> Tarefas propostas
**1.** Enumere as circunstâncias que, no excerto sobre a medida da pena, surgem em linhas iniciadas por travessão. Omita o comentário entre parênteses retos.
**2.** Repita o trecho do excerto sobre a medida da pena que abre com as palavras que contêm "No que se refere" e fecha com "terceiras, sem autorização.".

No que se refere aos crimes de falsidade informática, o modo de execução dos mesmos não revela especial elaboração ou sofisticação, relevando, o número de endereços criados em cada caso, número de mensagens enviadas a partir dos mesmos, bem como a circunstância de utilizar domínios de entidades terceiras, sem autorização.
A violação dos deveres impostos foi, em todos os casos, frontal].
- a intensidade do dolo ou negligência [o dolo foi directo e intenso, como se manifesta na repetição delitiva];
- os sentimentos manifestados no cometimento do crime e os fins ou motivos que o determinaram [obtenção de vantagem patrimonial, com desprezo por direitos patrimoniais alheios];
- as condições pessoais do agente e a sua situação económica [o processo de socialização da arguida decorreu num contexto sócio familiar normalizado e favorável; dispõe de apoio familiar por parte do marido e dos pais, encontrando-se laboralmente integrada];
- a conduta anterior ao facto e posterior a este [a arguida não tem antecedentes criminais registados; admitiu a prática dos factos em audiência de julgamento; porém, e tal como ocorrera antes, relativamente aos lesados, procurou enredar o tribunal numa teia de justificações, supostos empréstimos já aprovados, ordens de transferências bancárias emitidas e, finalmente, transferências já efectuadas, numa atitude a revelar afoiteza e manifesta desfaçatez, a anular qualquer valia favorável que se pudesse retirar daquela confissão];
- a falta de preparação para manter uma conduta lícita, manifestada no facto, quando essa falta deva ser censurada através da aplicação da pena [nada se apurou com relevo nesta sede, que não tenha já sido valorado].
Neste quadro, é sensível a culpa da arguida e prementes as exigências de prevenção especial e geral (dados os reflexos comunitários destes crimes patrimoniais).
Tendo em conta estes dados, julga-se ajustada a fixação das seguintes penas:
(…)
Vê-se que os crimes ora imputados à arguida se encontram numa relação de concurso para os efeitos do artigo 77.º, n.º1 do Código Penal, importando assim proceder à realização do respectivo cúmulo.
Face ao disposto no n.º 2 do citado artigo 77.º, a moldura penal determinada pelo presente concurso tem como limiar máximo, catorze anos e um mês de prisão e como limiar mínimo, três anos e seis meses de prisão.
Como nos demais casos, a pena há-de corresponder à medida da culpa, a qual constitui a sua medida e o seu fundamento. Neste enfoque e atento o preceituado no artigo 77º, nº 1 do Código Penal, o Tribunal valorará na sua globalidade os factos que integram a conduta criminosa e a personalidade do arguido.

> Dados de origem
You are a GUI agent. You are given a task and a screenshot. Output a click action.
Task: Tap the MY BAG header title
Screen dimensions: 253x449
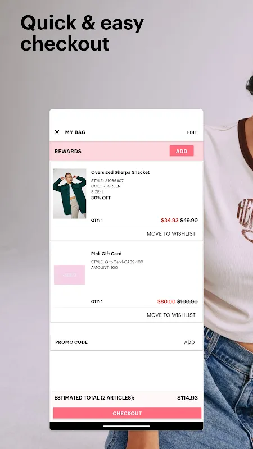75,132
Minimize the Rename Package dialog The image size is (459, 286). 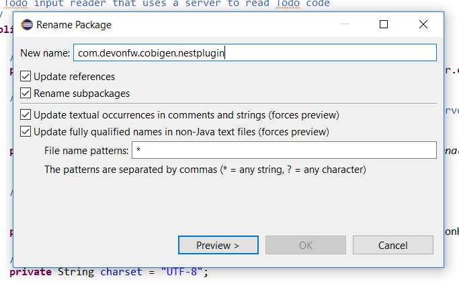click(x=344, y=25)
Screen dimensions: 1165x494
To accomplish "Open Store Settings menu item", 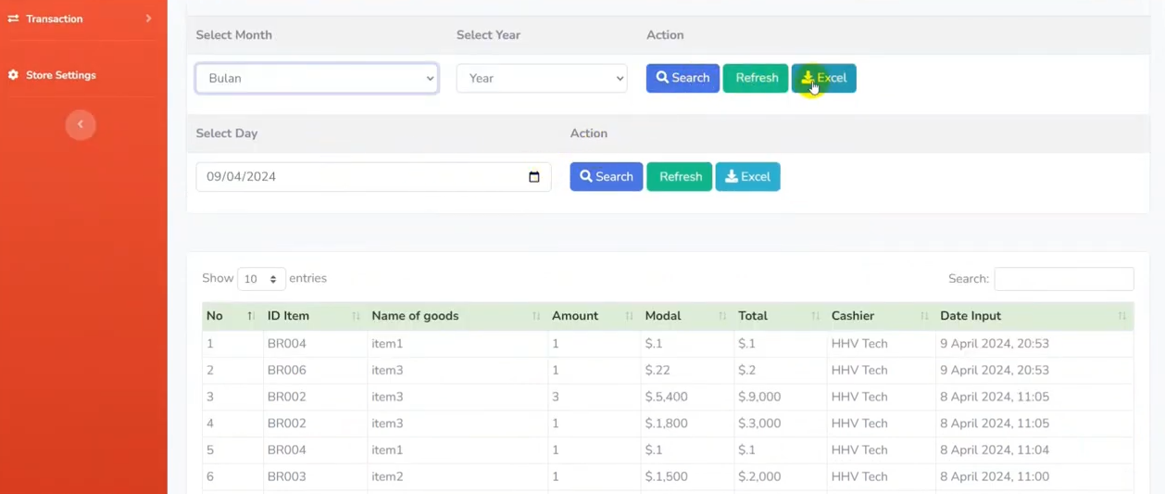I will [x=60, y=75].
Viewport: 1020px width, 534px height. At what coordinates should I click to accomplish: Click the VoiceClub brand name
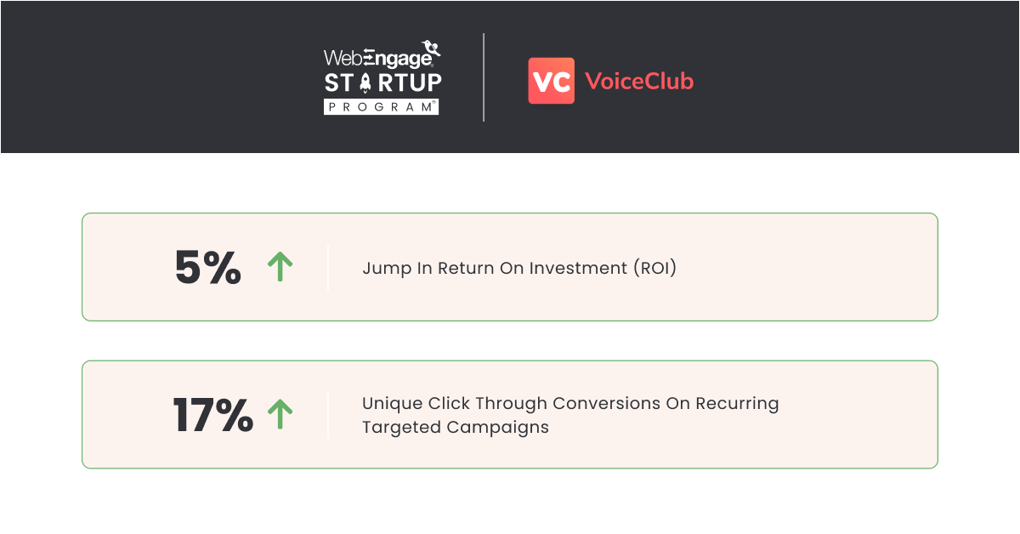(x=639, y=82)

> Respostas às tarefas
**1.**
- a intensidade do dolo ou negligência
- os sentimentos manifestados no cometimento do crime e os fins ou motivos que o determinaram
- as condições pessoais do agente e a sua situação económica
- a conduta anterior ao facto e posterior a este
- a falta de preparação para manter uma conduta lícita, manifestada no facto, quando essa falta deva ser censurada através da aplicação da pena

**2.**
No que se refere aos crimes de falsidade informática, o modo de execução dos mesmos não revela especial elaboração ou sofisticação, relevando, o número de endereços criados em cada caso, número de mensagens enviadas a partir dos mesmos, bem como a circunstância de utilizar domínios de entidades terceiras, sem autorização.